Measuring Success: The Three Dimensions of Value
As organizations evolve their approach to balancing security and resilience, traditional availability metrics may no longer be sufficient. Forward-thinking organizations are tracking value across three critical dimensions:
- Revenue protection: This dimension quantifies lost revenue during outages (often thousands of dollars per hour for critical services) and how resilience and security investments reduce these losses. By containing the blast radius of incidents and implementing faster recovery mechanisms, organizations preserve revenue streams and protect customer transactions.
- Operational efficiency: This dimension measures the human cost of incident response, from middle-of-the-night escalations to L1 engineers and support teams.
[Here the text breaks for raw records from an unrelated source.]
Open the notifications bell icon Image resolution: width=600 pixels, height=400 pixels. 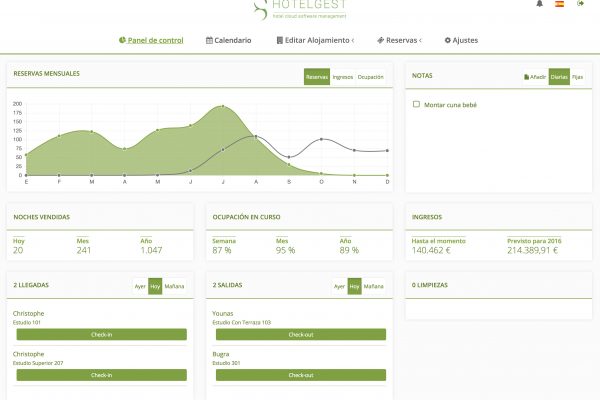[540, 4]
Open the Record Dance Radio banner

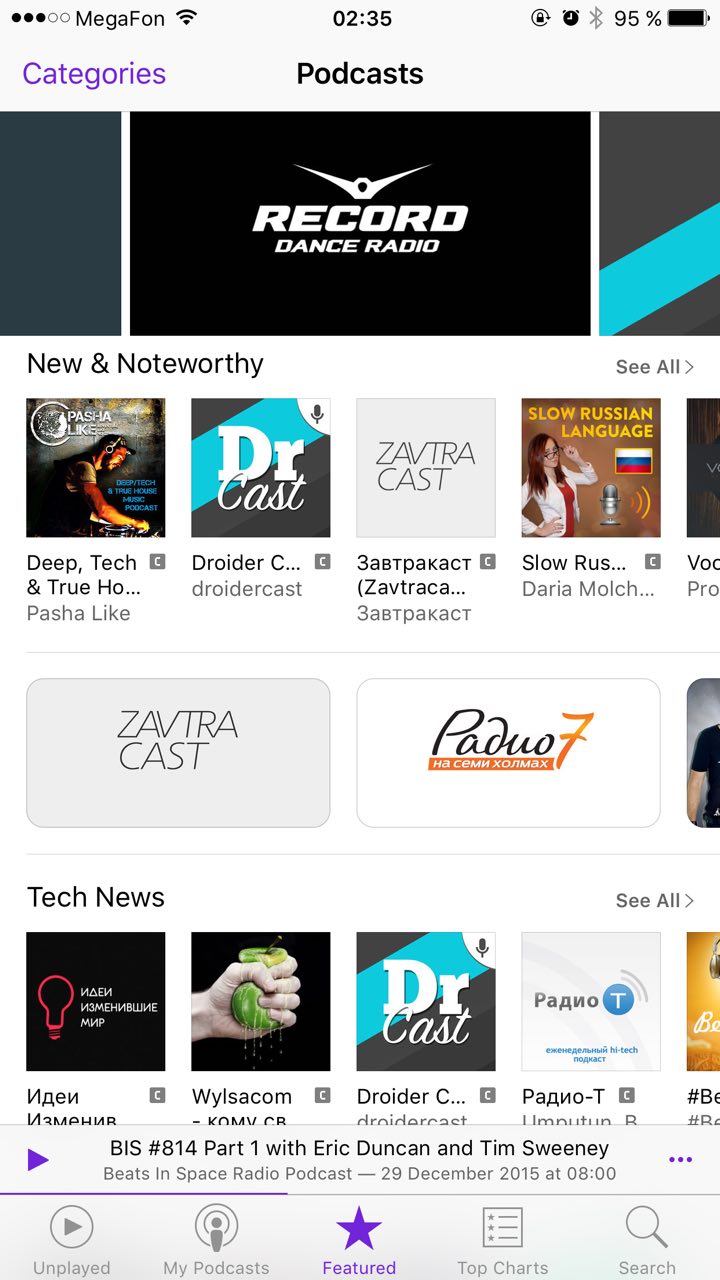click(x=360, y=223)
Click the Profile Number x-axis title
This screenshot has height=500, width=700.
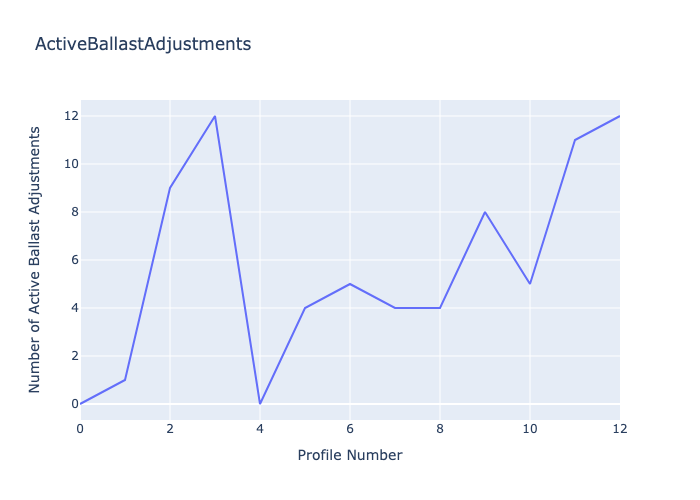click(x=350, y=456)
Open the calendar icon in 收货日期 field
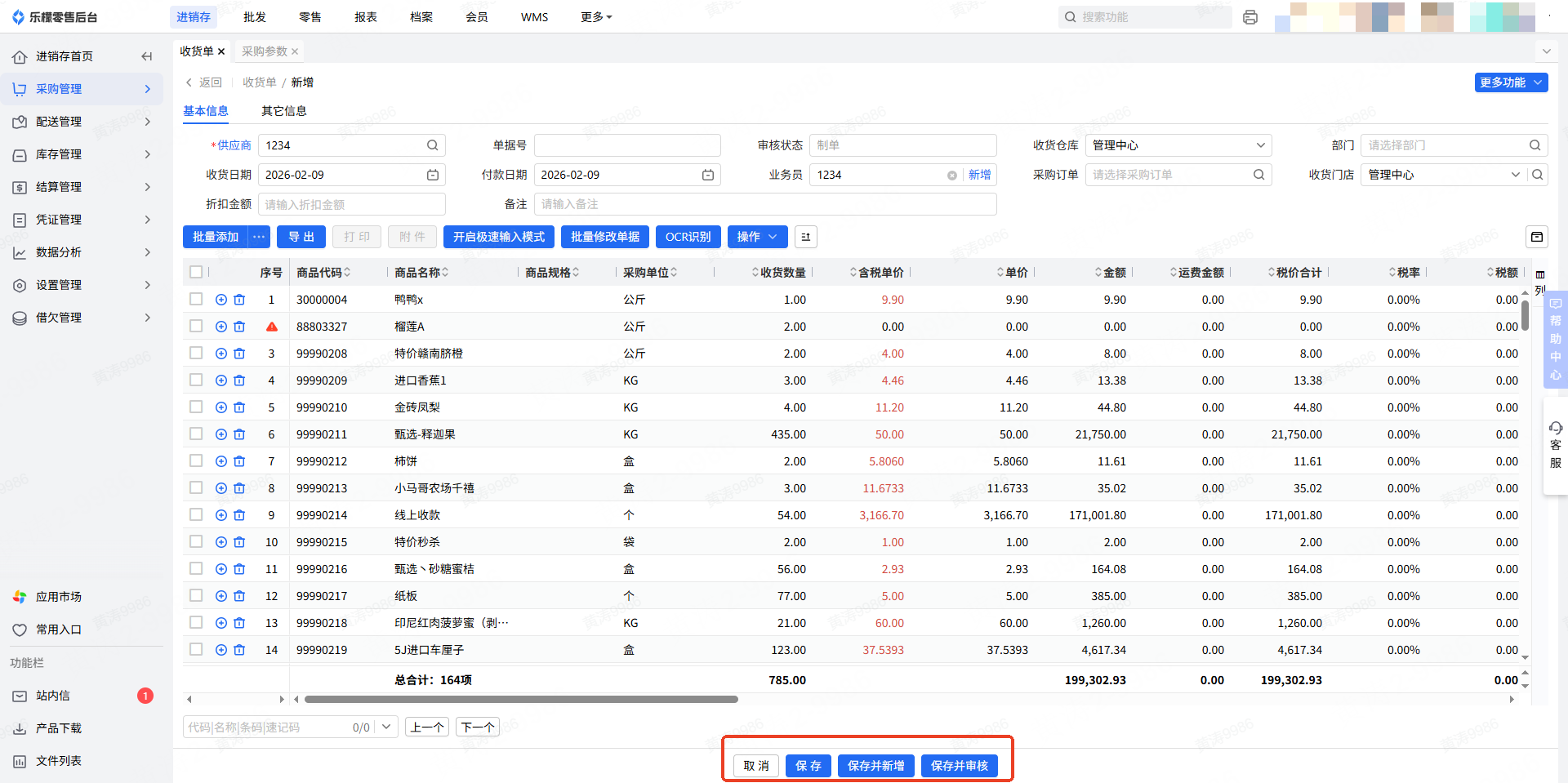Viewport: 1568px width, 783px height. click(x=433, y=175)
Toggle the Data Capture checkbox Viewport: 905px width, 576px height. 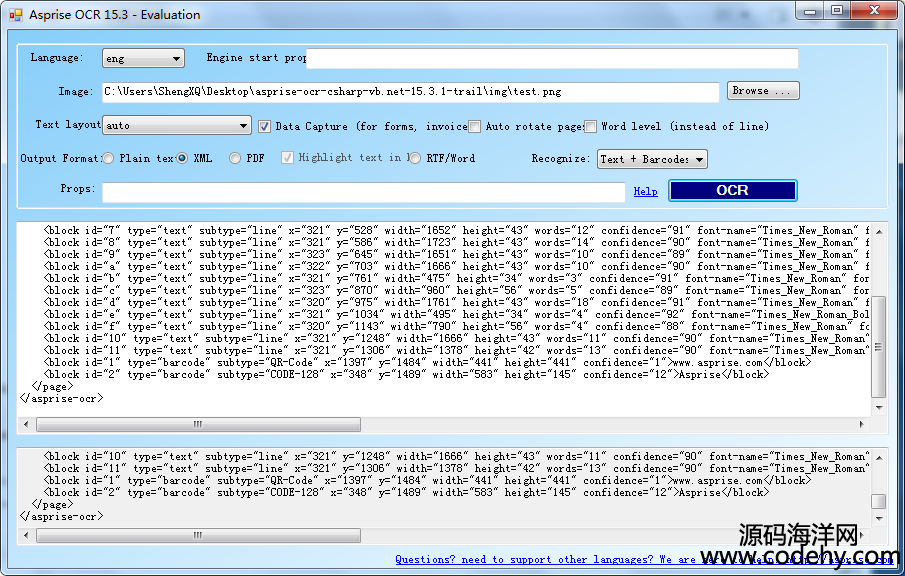click(265, 127)
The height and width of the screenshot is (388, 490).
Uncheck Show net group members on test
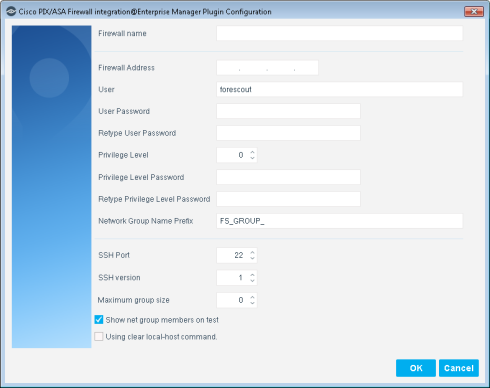coord(99,320)
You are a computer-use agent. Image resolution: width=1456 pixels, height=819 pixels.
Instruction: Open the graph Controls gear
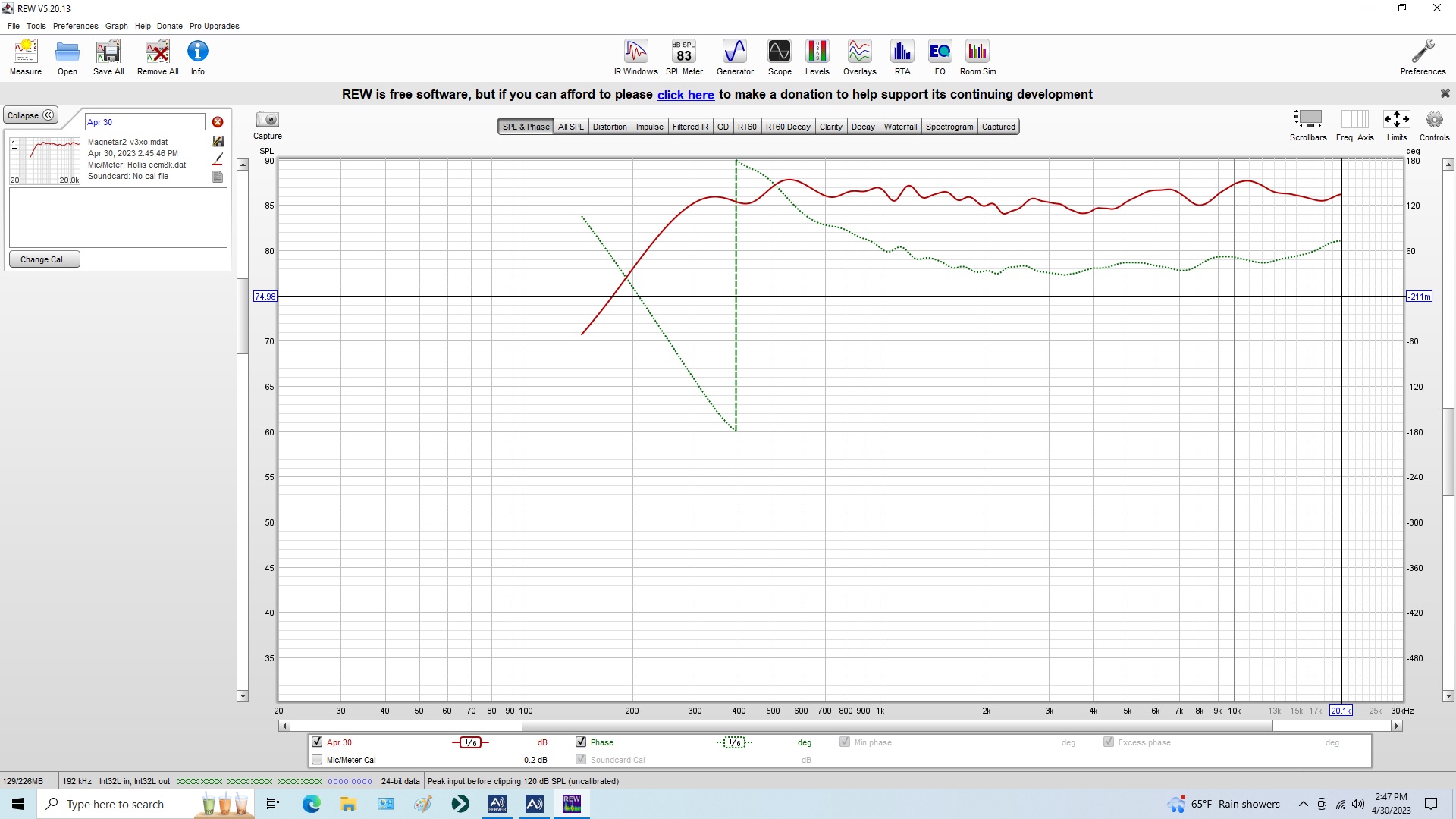[x=1433, y=121]
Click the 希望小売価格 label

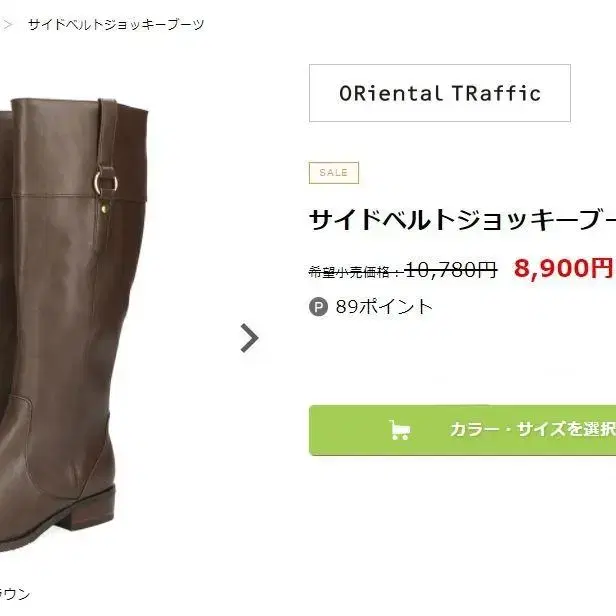point(349,272)
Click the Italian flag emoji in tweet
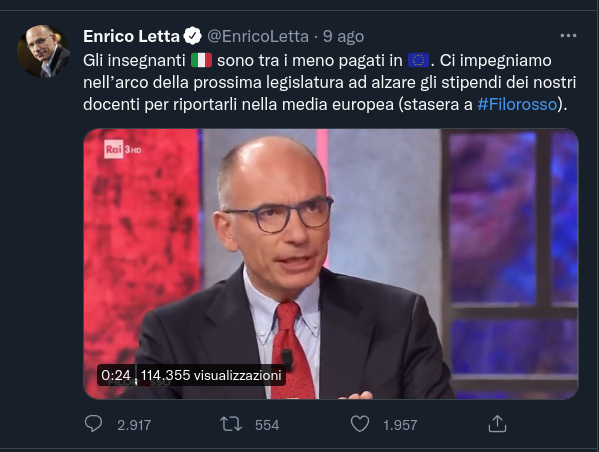Image resolution: width=599 pixels, height=452 pixels. click(201, 60)
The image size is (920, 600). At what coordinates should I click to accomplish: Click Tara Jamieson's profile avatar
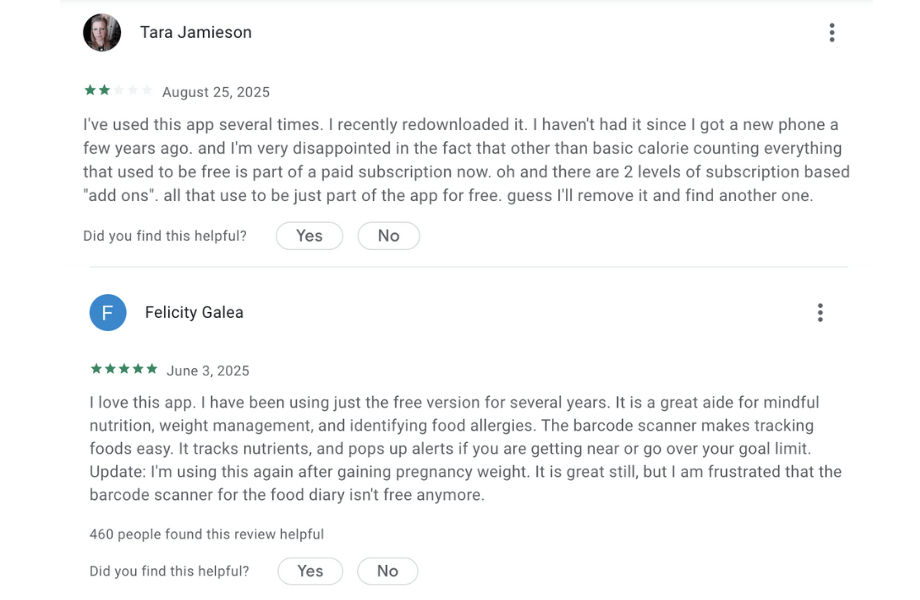(102, 32)
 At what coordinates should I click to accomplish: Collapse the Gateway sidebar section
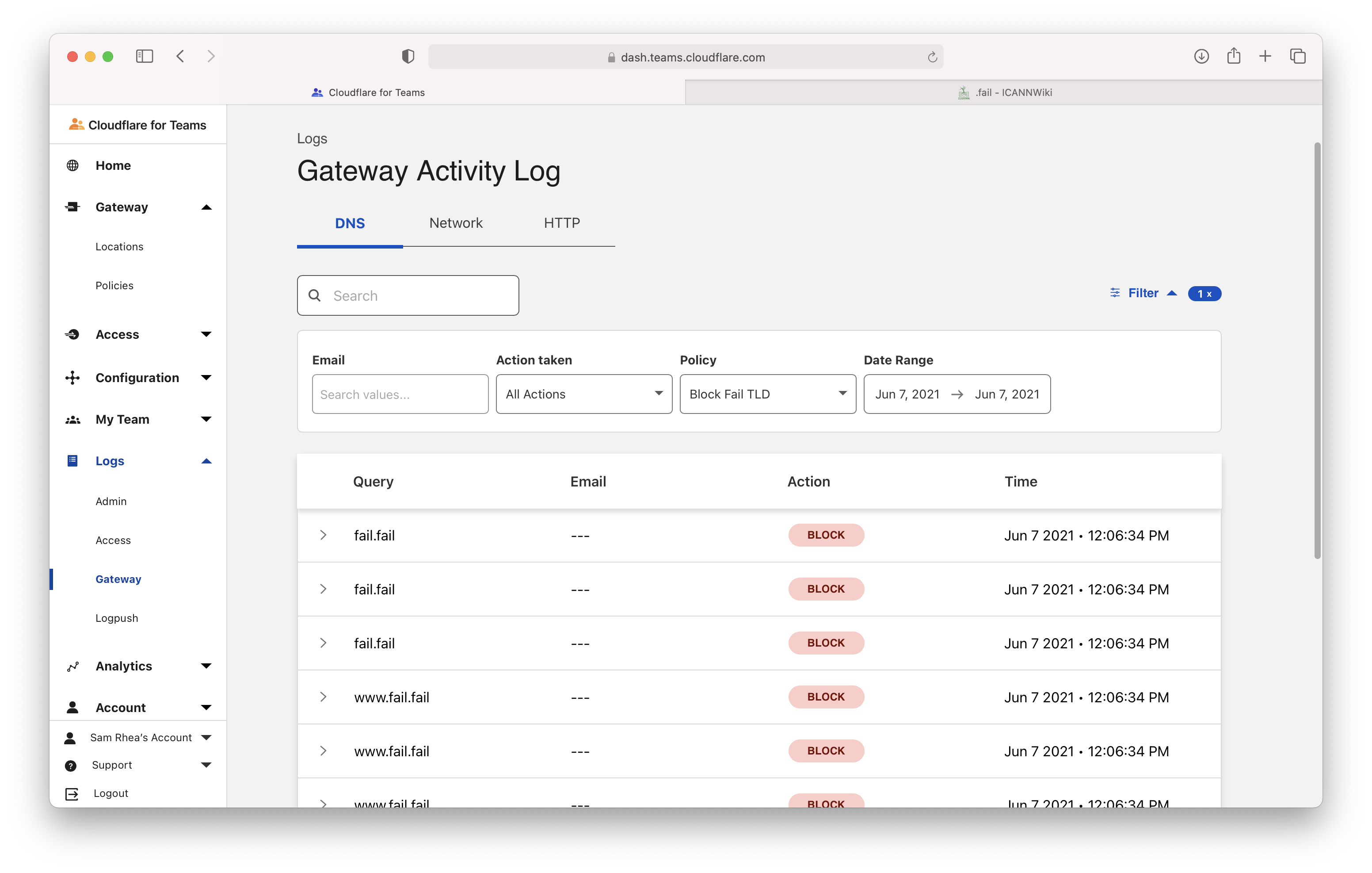pyautogui.click(x=206, y=207)
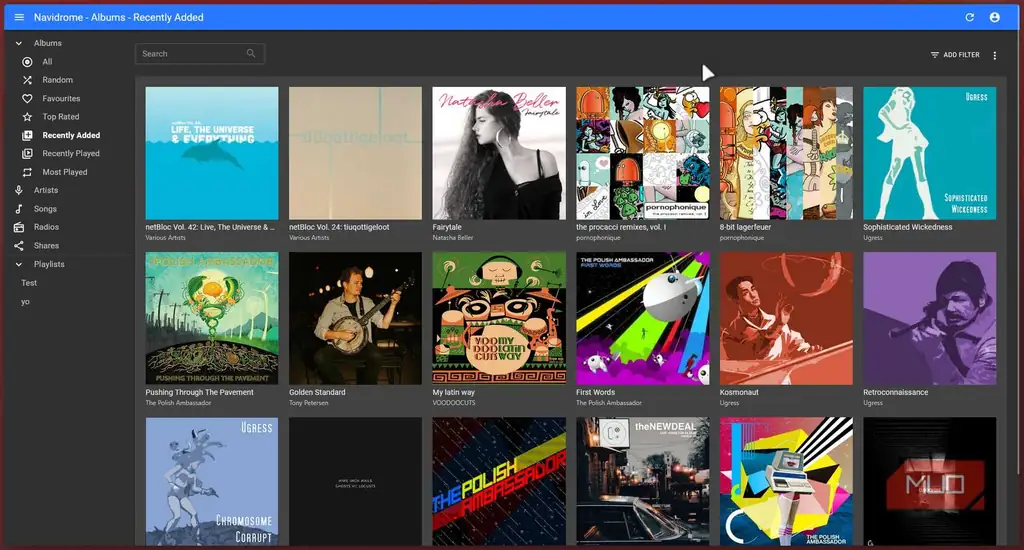Open Radios via the radio icon
This screenshot has width=1024, height=550.
(19, 227)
By tracking improvements in team size, resolution speed and resource utilization during incidents, organizations can quantify operational savings. Effective strategies reduce the number of people pulled into incidents and minimize team disruption.
- Innovation protection: Perhaps the most overlooked cost is the impact on innovation capacity. This captures how engineering hours are reclaimed from incident management and redirected to core business initiatives. When developers aren’t constantly firefighting, roadmaps advance and technical debt decreases. Protecting engineering resources preserves innovation velocity and competitive momentum as teams focus on building rather than fixing.
Looking Ahead
With major outages becoming increasingly frequent and every minute of downtime affecting thousands, the ability to adapt and recover isn’t just an operational necessity; it’s a business imperative.
As we move through 2025, the organizations that thrive will be those that recognize operational excellence is a successful balance of security and resilience. The path forward is clear: embedding security principles into resilience planning and building resilience considerations into security strategies from the ground up.
The result? Organizations are equipped not just to withstand disruptions, but to turn operational challenges into competitive advantages.